White light illuminates an oil film on water. Viewing it directly from above, it looks red. Assume that the reflected red light has a wavelength of 615 nm in air, and that the oil has a thickness of 2.430e-7 m. What is the refractive index of the oil? Assume that the refractive index of water is greater than that of the oil.

To find the refractive index of the oil, we can use the concept of interference in thin films. When white light is incident on an oil film on water, some of the light is reflected from the top surface of the oil film, and some is reflected from the bottom surface where oil and water meet. The reflected light from the two surfaces can interfere constructively or destructively, resulting in different colors being observed.

In this case, we are observing the film from directly above, so we are seeing the reflected light from the top surface only. We are told that the observed color appears red, which corresponds to a wavelength of 615 nm in air. We also know the thickness of the oil film is 2.430e-7 m.

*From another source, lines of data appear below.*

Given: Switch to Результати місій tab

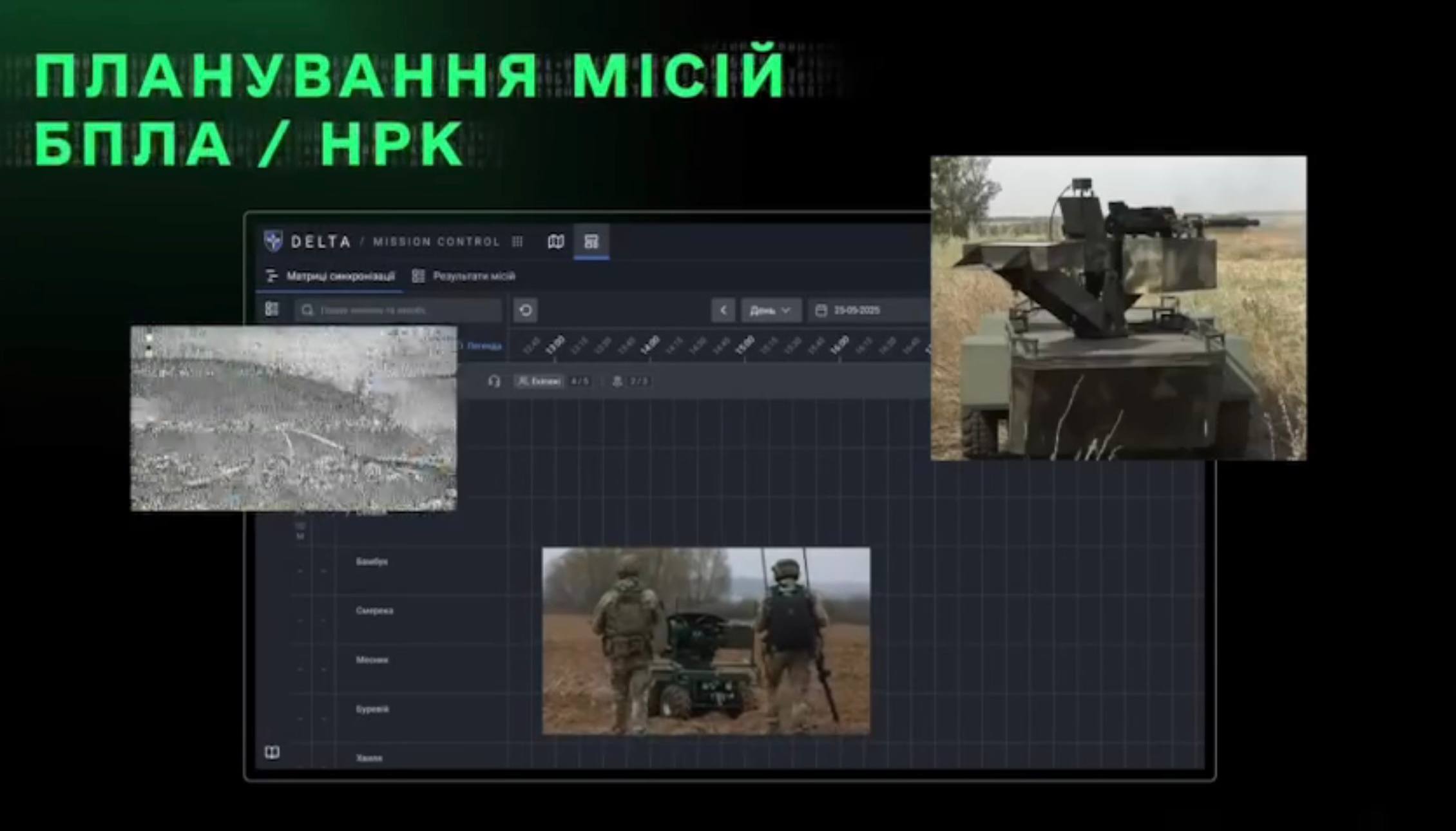Looking at the screenshot, I should click(x=464, y=276).
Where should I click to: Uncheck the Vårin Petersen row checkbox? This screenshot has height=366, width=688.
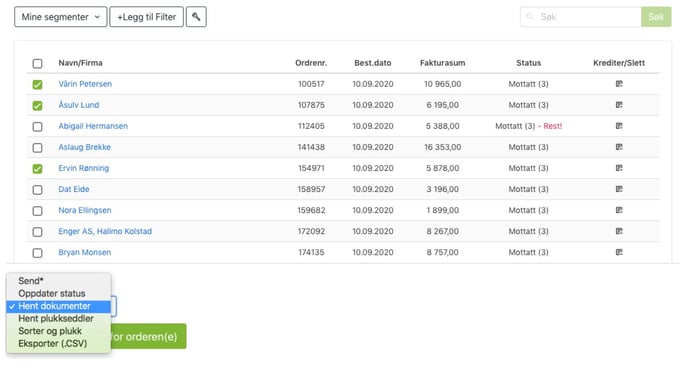[x=37, y=84]
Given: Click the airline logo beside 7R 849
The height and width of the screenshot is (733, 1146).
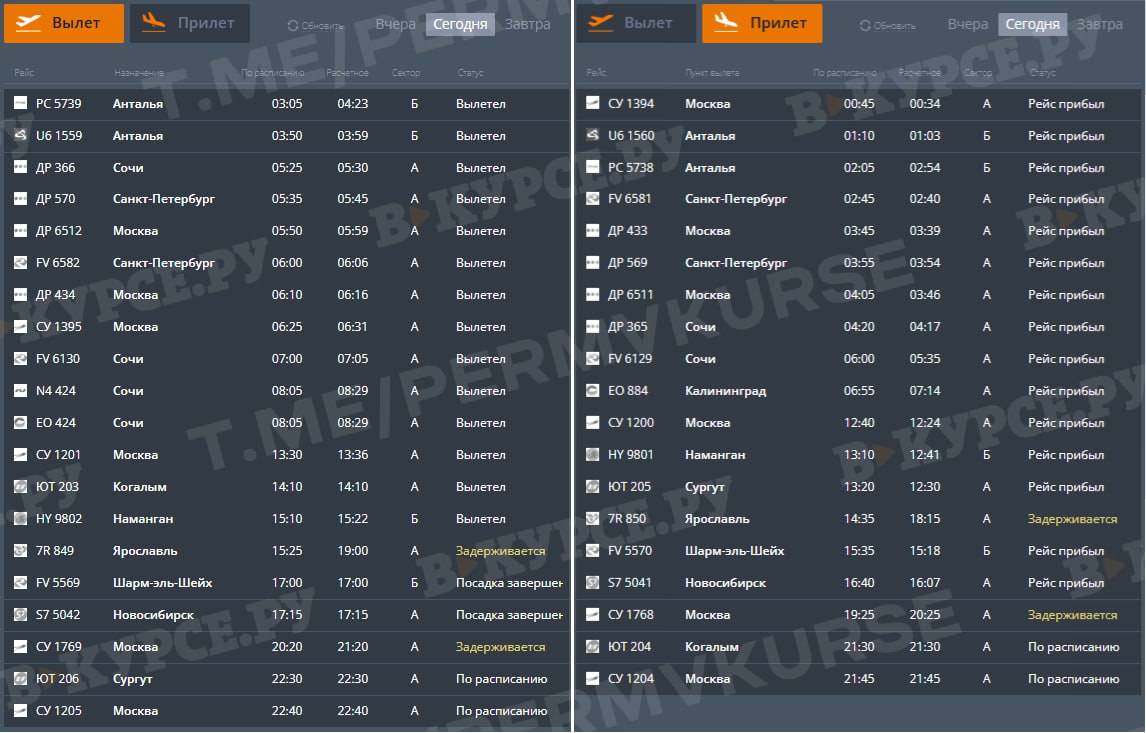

Now, to find the refractive index of the oil, we can use the equation for the wavelength of light in a medium:

λ = λ0 / n

where λ is the wavelength in the medium, λ0 is the wavelength in vacuum (or air), and n is the refractive index of the medium.

We can rewrite this equation as:

n = λ0 / λ

Substituting the given values, we have:

n = 615 nm / λ

Since we know the thickness of the oil film (2.430e-7 m), we can use it to convert the wavelength of light in air to the wavelength in the oil:

λ = λ0 / n = 615 nm / n

By rearranging the equation and substituting the values, we get:

n = 615 nm / (2.430e-7 m)

Calculating this expression gives us the refractive index of the oil.